▶ Task to carry out: Make your reply a word-for-word repeat of the records.

▶ Information provided:

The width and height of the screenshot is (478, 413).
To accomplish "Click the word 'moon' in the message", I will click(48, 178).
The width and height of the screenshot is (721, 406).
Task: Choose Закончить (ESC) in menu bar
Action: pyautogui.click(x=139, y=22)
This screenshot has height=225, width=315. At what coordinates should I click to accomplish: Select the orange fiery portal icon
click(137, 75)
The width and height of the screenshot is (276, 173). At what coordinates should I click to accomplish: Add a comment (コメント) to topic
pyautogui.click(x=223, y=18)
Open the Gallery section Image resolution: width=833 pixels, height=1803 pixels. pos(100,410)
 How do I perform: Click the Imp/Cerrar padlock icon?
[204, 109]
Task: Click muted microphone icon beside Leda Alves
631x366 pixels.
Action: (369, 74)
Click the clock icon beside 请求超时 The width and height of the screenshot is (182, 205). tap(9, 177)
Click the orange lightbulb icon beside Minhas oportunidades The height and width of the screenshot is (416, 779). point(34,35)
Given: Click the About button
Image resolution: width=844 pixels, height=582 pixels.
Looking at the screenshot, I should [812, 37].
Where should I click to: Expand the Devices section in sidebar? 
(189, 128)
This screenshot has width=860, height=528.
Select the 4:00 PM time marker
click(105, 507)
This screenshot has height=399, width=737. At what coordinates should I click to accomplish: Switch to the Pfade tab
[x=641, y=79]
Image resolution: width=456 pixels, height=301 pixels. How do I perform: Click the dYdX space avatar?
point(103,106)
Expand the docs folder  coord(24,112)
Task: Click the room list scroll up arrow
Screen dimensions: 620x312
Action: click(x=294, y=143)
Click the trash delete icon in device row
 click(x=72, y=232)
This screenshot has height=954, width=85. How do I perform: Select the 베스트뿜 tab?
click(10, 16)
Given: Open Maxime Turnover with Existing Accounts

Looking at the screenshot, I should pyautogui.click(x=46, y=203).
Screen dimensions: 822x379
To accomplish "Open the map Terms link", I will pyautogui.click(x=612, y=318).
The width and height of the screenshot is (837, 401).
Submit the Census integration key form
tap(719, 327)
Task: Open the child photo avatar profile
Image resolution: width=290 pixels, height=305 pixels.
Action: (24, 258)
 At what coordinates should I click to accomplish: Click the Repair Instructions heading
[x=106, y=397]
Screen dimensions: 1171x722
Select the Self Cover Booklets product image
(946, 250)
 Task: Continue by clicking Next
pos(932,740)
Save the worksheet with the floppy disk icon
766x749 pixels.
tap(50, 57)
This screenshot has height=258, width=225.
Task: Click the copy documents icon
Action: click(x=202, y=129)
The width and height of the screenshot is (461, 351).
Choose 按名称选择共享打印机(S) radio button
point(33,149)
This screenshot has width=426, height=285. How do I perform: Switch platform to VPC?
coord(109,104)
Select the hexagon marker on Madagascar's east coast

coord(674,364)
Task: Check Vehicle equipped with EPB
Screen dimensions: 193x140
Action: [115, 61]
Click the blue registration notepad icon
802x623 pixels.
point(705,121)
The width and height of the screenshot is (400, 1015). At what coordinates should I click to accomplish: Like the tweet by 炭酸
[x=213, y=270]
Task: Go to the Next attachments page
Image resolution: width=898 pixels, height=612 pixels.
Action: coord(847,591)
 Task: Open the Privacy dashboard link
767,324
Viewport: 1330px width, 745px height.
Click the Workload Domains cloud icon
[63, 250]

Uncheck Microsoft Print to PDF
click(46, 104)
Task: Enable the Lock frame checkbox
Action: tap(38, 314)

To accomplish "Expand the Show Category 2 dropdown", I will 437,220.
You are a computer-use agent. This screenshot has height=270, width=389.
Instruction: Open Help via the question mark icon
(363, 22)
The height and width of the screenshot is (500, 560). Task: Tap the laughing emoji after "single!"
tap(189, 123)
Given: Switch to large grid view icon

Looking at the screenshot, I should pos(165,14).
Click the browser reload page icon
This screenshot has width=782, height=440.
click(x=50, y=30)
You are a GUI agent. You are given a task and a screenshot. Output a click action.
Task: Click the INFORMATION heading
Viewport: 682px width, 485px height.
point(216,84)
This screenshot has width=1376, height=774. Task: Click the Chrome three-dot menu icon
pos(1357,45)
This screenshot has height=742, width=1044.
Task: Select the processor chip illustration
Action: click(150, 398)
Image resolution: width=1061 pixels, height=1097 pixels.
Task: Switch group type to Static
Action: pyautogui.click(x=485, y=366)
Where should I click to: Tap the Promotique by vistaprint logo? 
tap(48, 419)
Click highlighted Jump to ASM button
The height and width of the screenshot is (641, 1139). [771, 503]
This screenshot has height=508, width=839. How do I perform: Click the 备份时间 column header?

▶ Solution:
The width and height of the screenshot is (478, 413).
To accomplish "Click the word 'moon' in the message", I will click(48, 178).
The width and height of the screenshot is (721, 406).
Task: Choose Закончить (ESC) in menu bar
Action: pyautogui.click(x=139, y=22)
This screenshot has height=225, width=315. At what coordinates should I click to accomplish: Select the orange fiery portal icon
click(137, 75)
The width and height of the screenshot is (276, 173). At what coordinates should I click to accomplish: Add a comment (コメント) to topic
pyautogui.click(x=223, y=18)
Open the Gallery section Image resolution: width=833 pixels, height=1803 pixels. pos(100,410)
 How do I perform: Click the Imp/Cerrar padlock icon?
[204, 109]
Task: Click muted microphone icon beside Leda Alves
631x366 pixels.
Action: (369, 74)
Click the clock icon beside 请求超时 The width and height of the screenshot is (182, 205). tap(9, 177)
Click the orange lightbulb icon beside Minhas oportunidades The height and width of the screenshot is (416, 779). point(34,35)
Given: Click the About button
Image resolution: width=844 pixels, height=582 pixels.
Looking at the screenshot, I should [812, 37].
Where should I click to: Expand the Devices section in sidebar? 
(189, 128)
This screenshot has width=860, height=528.
Select the 4:00 PM time marker
click(105, 507)
This screenshot has height=399, width=737. At what coordinates should I click to accomplish: Switch to the Pfade tab
[x=641, y=79]
Image resolution: width=456 pixels, height=301 pixels. How do I perform: Click the dYdX space avatar?
point(103,106)
Expand the docs folder  coord(24,112)
Task: Click the room list scroll up arrow
Screen dimensions: 620x312
Action: click(x=294, y=143)
Click the trash delete icon in device row
 click(x=72, y=232)
This screenshot has height=954, width=85. How do I perform: Select the 베스트뿜 tab?
click(10, 16)
Given: Open Maxime Turnover with Existing Accounts

Looking at the screenshot, I should pyautogui.click(x=46, y=203).
Screen dimensions: 822x379
To accomplish "Open the map Terms link", I will pyautogui.click(x=612, y=318).
The width and height of the screenshot is (837, 401).
Submit the Census integration key form
tap(719, 327)
Task: Open the child photo avatar profile
Image resolution: width=290 pixels, height=305 pixels.
Action: (24, 258)
 At what coordinates should I click to accomplish: Click the Repair Instructions heading
[x=106, y=397]
Screen dimensions: 1171x722
Select the Self Cover Booklets product image
(946, 250)
 Task: Continue by clicking Next
pos(932,740)
Save the worksheet with the floppy disk icon
766x749 pixels.
tap(50, 57)
This screenshot has height=258, width=225.
Task: Click the copy documents icon
Action: click(x=202, y=129)
The width and height of the screenshot is (461, 351).
Choose 按名称选择共享打印机(S) radio button
point(33,149)
This screenshot has width=426, height=285. How do I perform: Switch platform to VPC?
coord(109,104)
Select the hexagon marker on Madagascar's east coast

coord(674,364)
Task: Check Vehicle equipped with EPB
Screen dimensions: 193x140
Action: [115, 61]
Click the blue registration notepad icon
802x623 pixels.
point(705,121)
The width and height of the screenshot is (400, 1015). At what coordinates should I click to accomplish: Like the tweet by 炭酸
[x=213, y=270]
Task: Go to the Next attachments page
Image resolution: width=898 pixels, height=612 pixels.
Action: coord(847,591)
 Task: Open the Privacy dashboard link
767,324
Viewport: 1330px width, 745px height.
Click the Workload Domains cloud icon
[63, 250]

Uncheck Microsoft Print to PDF
click(46, 104)
Task: Enable the Lock frame checkbox
Action: tap(38, 314)

To accomplish "Expand the Show Category 2 dropdown", I will 437,220.
You are a computer-use agent. This screenshot has height=270, width=389.
Instruction: Open Help via the question mark icon
(363, 22)
The height and width of the screenshot is (500, 560). Task: Tap the laughing emoji after "single!"
tap(189, 123)
Given: Switch to large grid view icon

Looking at the screenshot, I should pos(165,14).
Click the browser reload page icon
This screenshot has width=782, height=440.
click(x=50, y=30)
You are a GUI agent. You are given a task and a screenshot. Output a click action.
Task: Click the INFORMATION heading
Viewport: 682px width, 485px height.
point(216,84)
This screenshot has width=1376, height=774. Task: Click the Chrome three-dot menu icon
pos(1357,45)
This screenshot has height=742, width=1044.
Task: Select the processor chip illustration
Action: click(150, 398)
Image resolution: width=1061 pixels, height=1097 pixels.
Task: Switch group type to Static
Action: pyautogui.click(x=485, y=366)
Where should I click to: Tap the Promotique by vistaprint logo? 
tap(48, 419)
Click highlighted Jump to ASM button
The height and width of the screenshot is (641, 1139). [771, 503]
This screenshot has height=508, width=839. How do I perform: Click the 备份时间 column header?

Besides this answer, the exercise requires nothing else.